— Extract to read —

____

Squid are ecologically important marine animals that play a key role in many ocean ecosystems and fisheries. Measuring squid movements, energetics, and habitat use in their natural environment provides important insight into their ecology. However, because the inherent challenges of monitoring these soft-bodied, open-ocean-dwelling organisms, fine-scale observations of their behavior are rare. Bio-logging tags are an increasingly useful way to remotely study squid behavior in their natural environments.

The Mooney Lab at WHOI, in collaboration with the University of Michigan and Monterey Bay Aquarium Research Institute, developed a novel, high-resolution bio-logging iTag specifically designed for use with soft-bodied invertebrates that measures temperature, light, depth, acceleration, and orientation while attached to the animal. This combination of sensing, classification, and estimation will provide a detailed picture of an individual’s activity in the wild to shed new light on such details as behavioral states, temporal patterns, habitat requirements, energy expenditure, and community interactions.

____

— Recorded information —

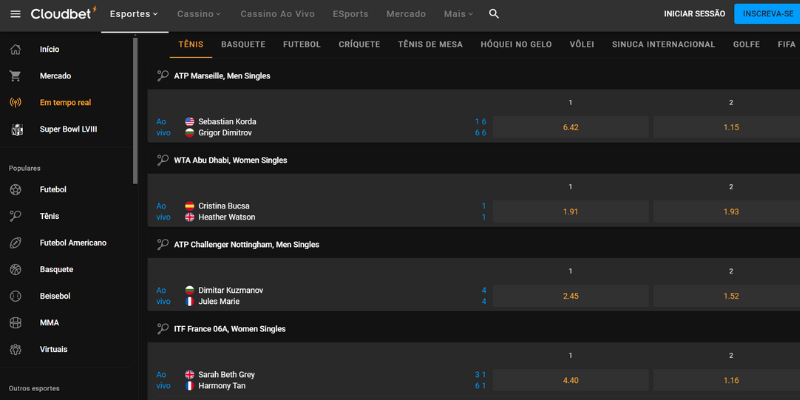This screenshot has height=400, width=800.
Task: Open the Mais dropdown menu
Action: [x=458, y=14]
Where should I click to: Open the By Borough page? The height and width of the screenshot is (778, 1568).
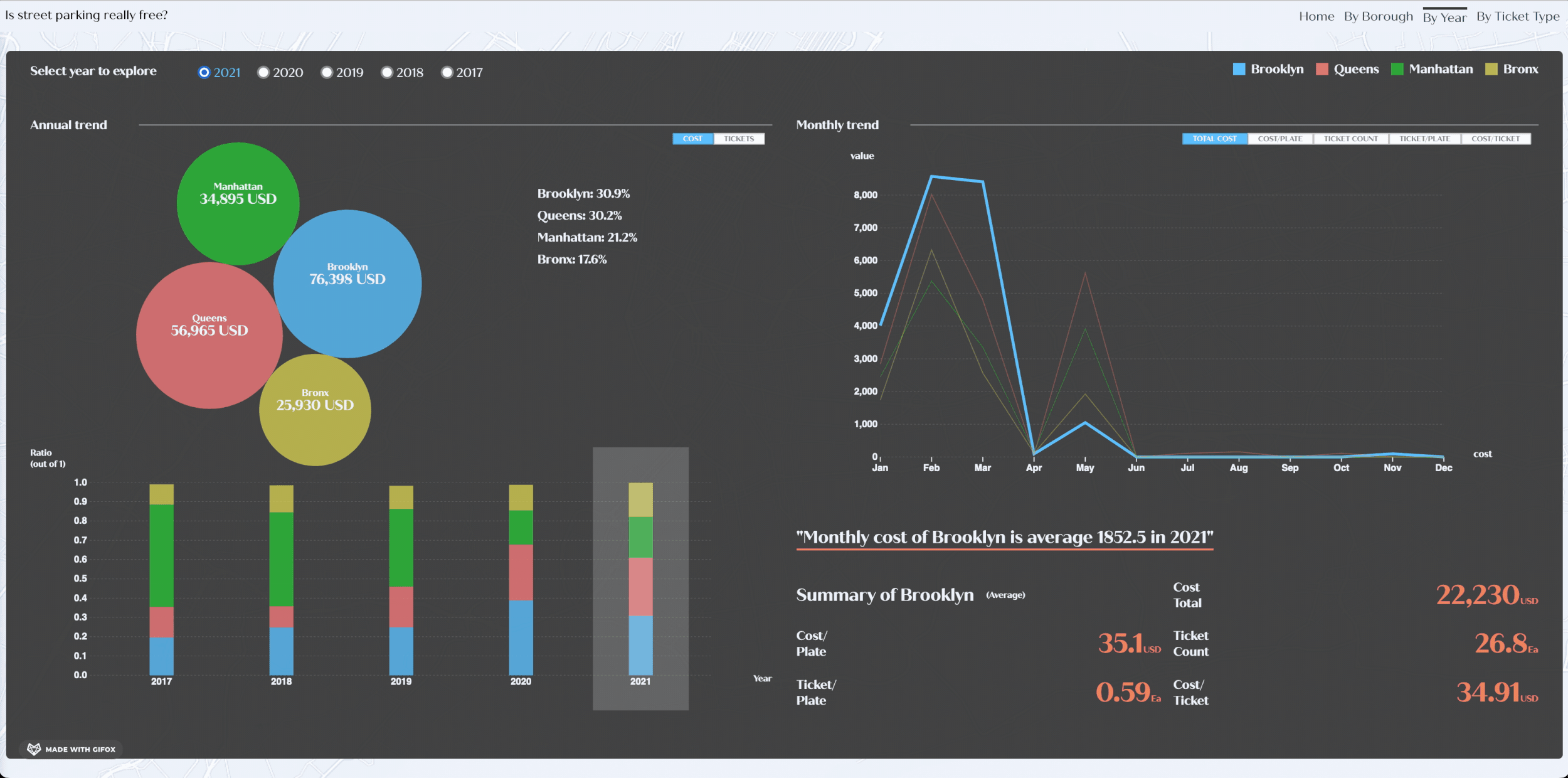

____

— What is asked —
- a) According to the passage on squid bio-logging, what does the iTag measure while attached to the animal?
- b) Rewrite the passage on squid bio-logging from "Squid are ecologically" up to and including "their natural environments.", swapping "open-ocean-dwelling" for "pelagic".
- c) Extend the passage on squid bio-logging tags beyond its final sentence.

— Task responses —
- a) Temperature, light, depth, acceleration, and orientation.

- b)
Squid are ecologically important marine animals that play a key role in many ocean ecosystems and fisheries. Measuring squid movements, energetics, and habitat use in their natural environment provides important insight into their ecology. However, because the inherent challenges of monitoring these soft-bodied, pelagic organisms, fine-scale observations of their behavior are rare. Bio-logging tags are an increasingly useful way to remotely study squid behavior in their natural environments.

- c)
In 2017-18 we tested this tag in the lab and the field, tagging local longfin squid in the waters around Cape Cod. In May 2019, our team went to Faial, Azores, to deploy our the iTag on captive and wild L. forbesi. In total, we tagged 11 wild squid and retrieved every tag. We also collected novel data revealing their daily patterns of movement, including fine-scale vertical data depicting how squid compensate for their negative buoyancy. We also tagged several animals in the Flying Sharks Aquarium to improve our tag attachment methods and to ground-truth the field data.